The post refers to an article on the value of reducing wait times associated with autologous CAR-T therapies;
"...Of 167 patients, 52 patients in our sample did not receive CAR-T infusion because of death (N = 16) or nonmortality dropout issue (N = 36) before infusion...".
The issue is indirectly addressed in the recently announced industry guidance by the FDA on considerations for the development of Car-T products. The guidance is all-encompassing but specifically refers to the issue of bridging therapy to control the active disease while patients wait for the Car-T cell treatment. There appears to be an incredible opportunity for azer-cel to become the bridging therapy of choice. First of all lets recap. The data in the Phase 1 trial demonstrated a 83% overall response rate for Car-T relapsed patients. The Phase 1b that is currently enrolling patients, is a confirmatory study in DLBCL patients relapsed after autologous Cart-T therapies.

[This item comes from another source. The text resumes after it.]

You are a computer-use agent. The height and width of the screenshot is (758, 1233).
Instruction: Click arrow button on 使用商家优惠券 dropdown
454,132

The hope is that a successful confirmatory trial will lead to a registrational trial and the first approved allogeneic Car-T therapy.

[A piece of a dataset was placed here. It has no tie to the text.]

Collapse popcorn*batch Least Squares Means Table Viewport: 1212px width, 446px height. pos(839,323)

The ORR and the durability of response points to a special dynamic between the autologous Car-T and the follow-up with Azer-cel even though the patients had stopped responding to their auto Car-T possibly due to T cell exhaustion. If azer-cel is approved in the third line setting and given the pressing need to address the issue of an effective bridging therapy, could azer-cel fill the gap? The use of azer-cel will not only reduce waiting times but effectively eliminate waiting times.